Sonnhohle – Lage
Die Einzellage Sonnhohle liegt bei
Heitersheim im Markgräflerland (Baden), in der Vorbergzone des Schwarzwalds zum Oberrheingraben hin. Die Rebflächen lehnen sich an sanfte Vorhänge oberhalb der Rheinebene, mit überwiegend süd- bis südwestlicher Ausrichtung und hoher Sonneneinstrahlung.
Terroir
Prägend sind kräftige Löss- und Lösslehmböden auf kalk- und mergelhaltigem Untergrund. Die feinkörnigen Deckschichten speichern Wasser gut, erwärmen sich rasch und fördern eine gleichmäßige Reife. Der kalkreiche Unterboden sorgt für gute Durchwurzelbarkeit und stabile Säure- und pH-Verhältnisse; bei Spätburgunder begünstigt er eine feinkörnige Tanninstruktur.
Klima
Die Sonnhohle profitiert vom trocken-warmen Klima des südlichen Oberrheingrabens. Der Regenschatten der Vogesen und der Schutz des Schwarzwalds führen zu hoher Sonnenscheindauer, moderaten Niederschlägen und einer langen Vegetationsperiode. Hanglagen mindern Spätfrostgefahr und fördern Luftaustausch.

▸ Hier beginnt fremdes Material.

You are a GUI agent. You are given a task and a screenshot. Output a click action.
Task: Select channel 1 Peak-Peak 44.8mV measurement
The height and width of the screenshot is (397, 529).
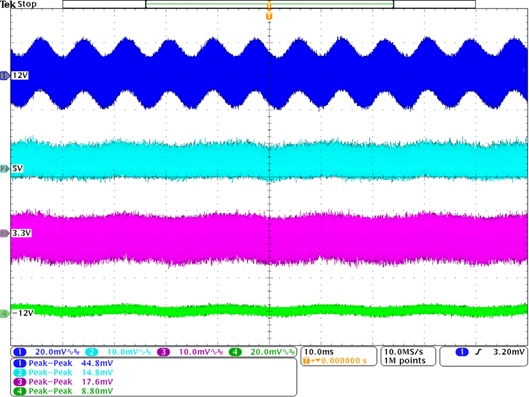[63, 363]
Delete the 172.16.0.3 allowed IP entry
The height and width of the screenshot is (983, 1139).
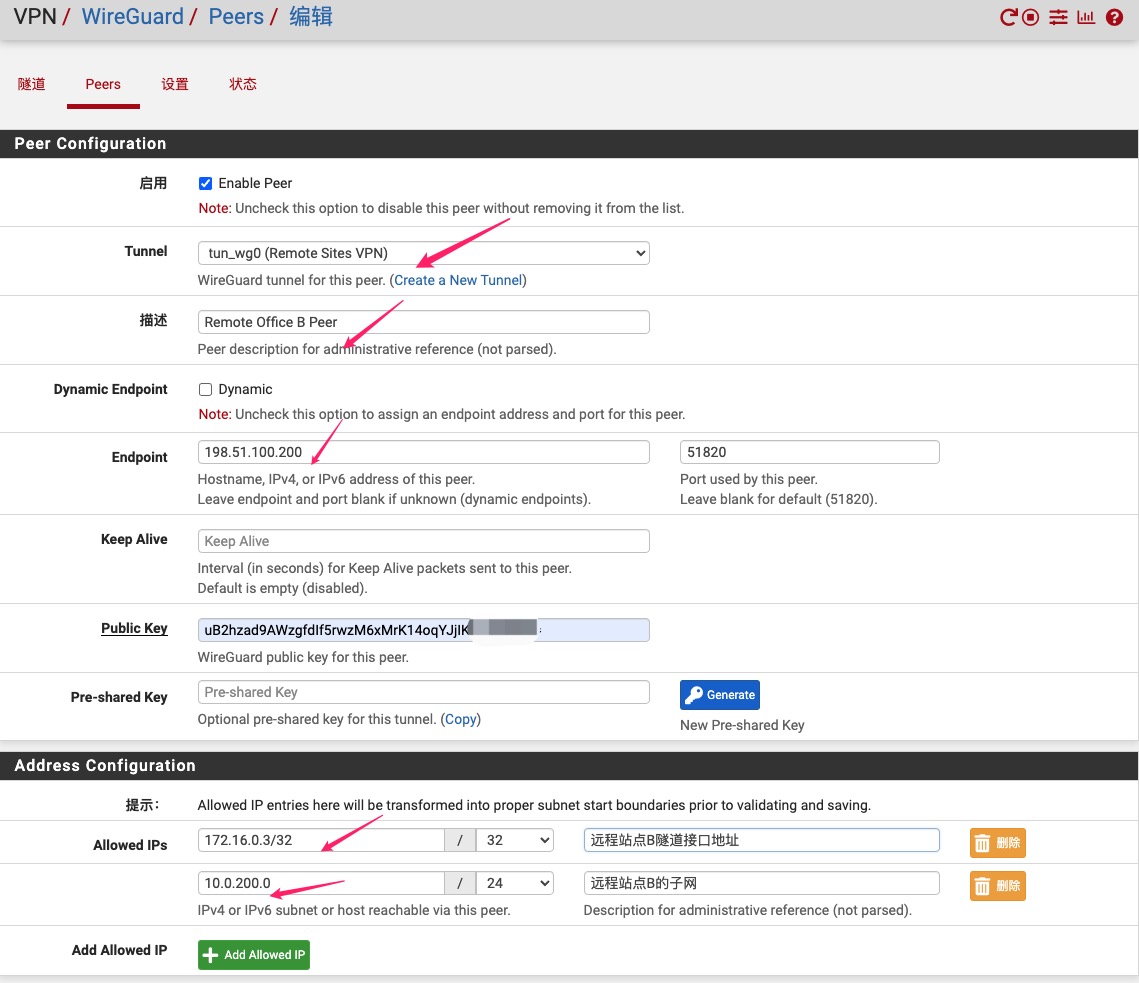[997, 842]
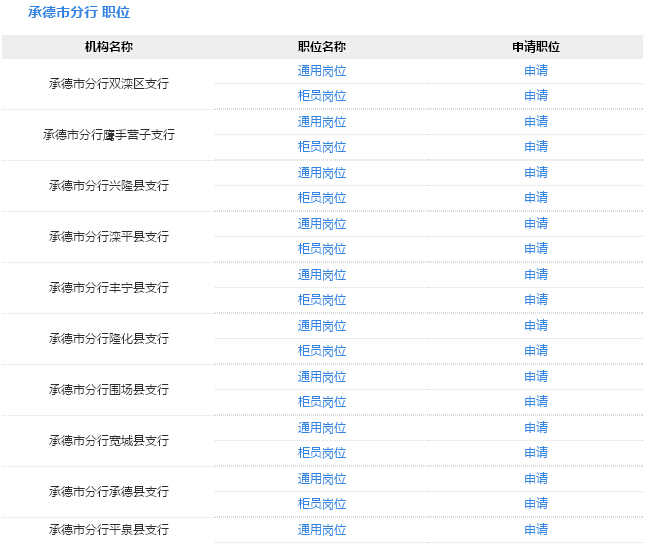Select 柜员岗位 under 兴隆县支行
The width and height of the screenshot is (645, 543).
click(x=322, y=198)
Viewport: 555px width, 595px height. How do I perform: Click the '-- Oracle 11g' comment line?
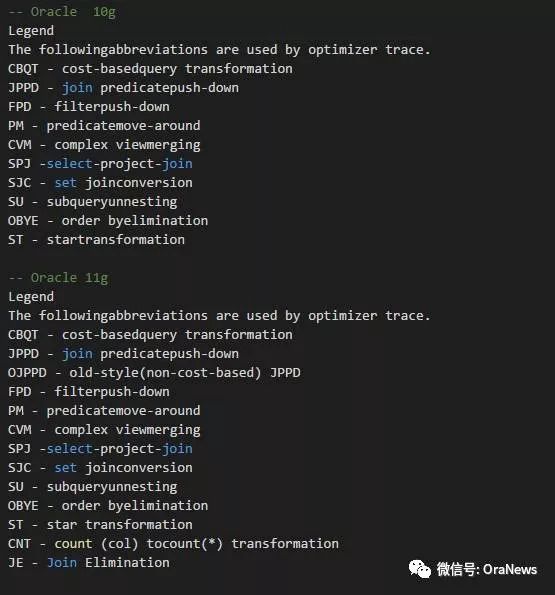(x=58, y=278)
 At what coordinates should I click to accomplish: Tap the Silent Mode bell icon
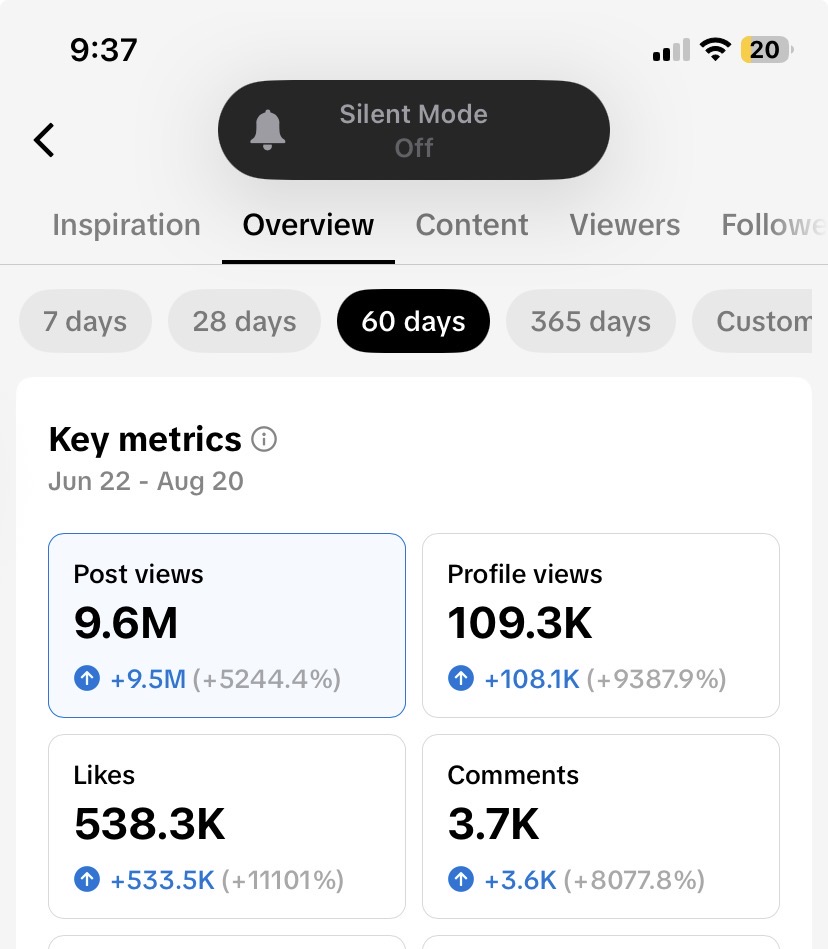(x=268, y=130)
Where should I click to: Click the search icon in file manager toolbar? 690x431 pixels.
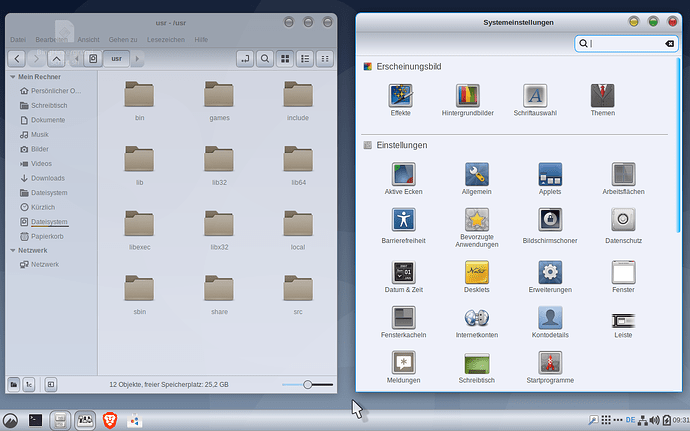tap(264, 59)
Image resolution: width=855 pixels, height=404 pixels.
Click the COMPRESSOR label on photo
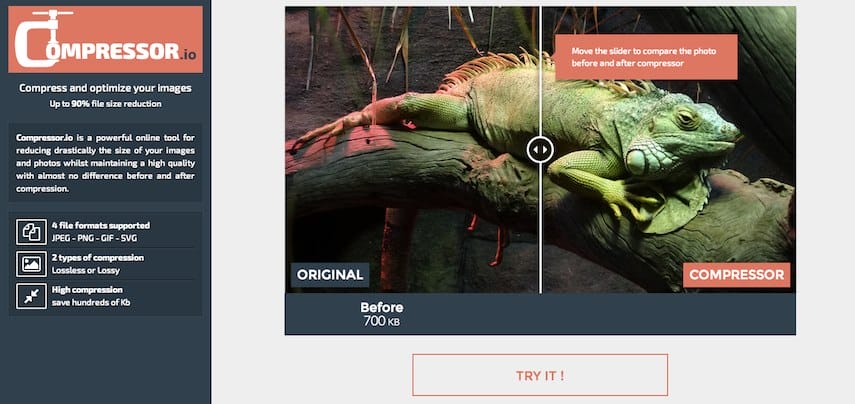737,275
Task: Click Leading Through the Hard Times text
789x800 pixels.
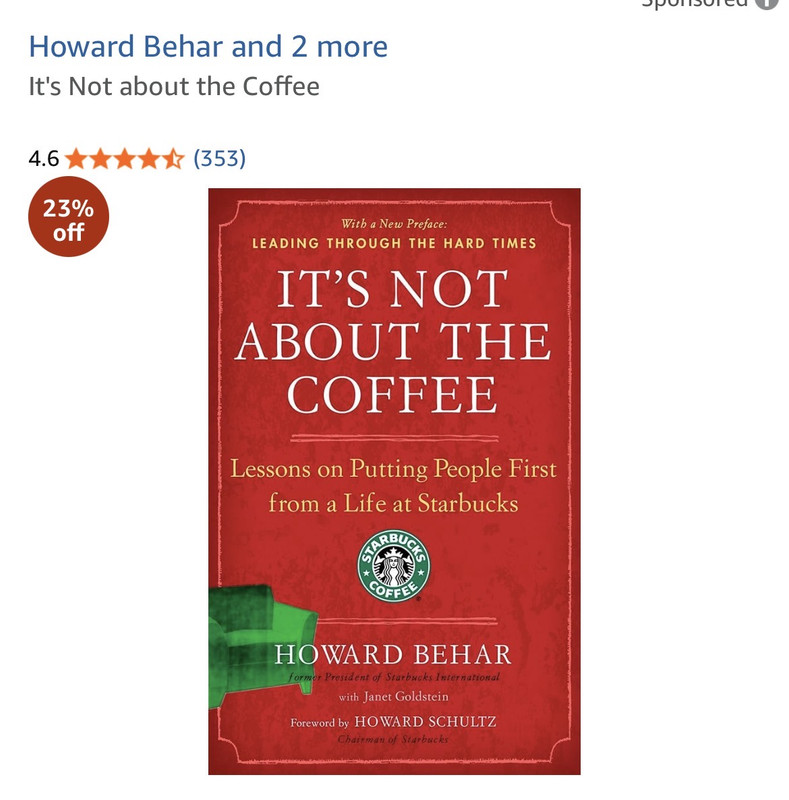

Typische Charakteristik und Rebsorten
Aus dem warmen, löss- und kalkgeprägten Terroir resultieren häufig frühreife, klar fruchtbetonte Weine mit moderater Säure. Gutedel zeigt in der Regel eine milde Säure und eine feine, nussig-steinobstige Ausprägung. Spätburgunder reift zuverlässig aus und bringt rotbeerige Aromen mit weichen, reifen Tanninen. Weiß- und Grauburgunder liefern saftige, strukturierte Weine mit moderatem Körper.
Im Anbau dominieren im Markgräflerland und in Heitersheim Rebsorten wie Gutedel (Chasselas), Spätburgunder, Grauburgunder und Weißburgunder; Müller-Thurgau ist ebenfalls vertreten. Diese Sorten prägen typischerweise auch die Weine aus der Sonnhohle.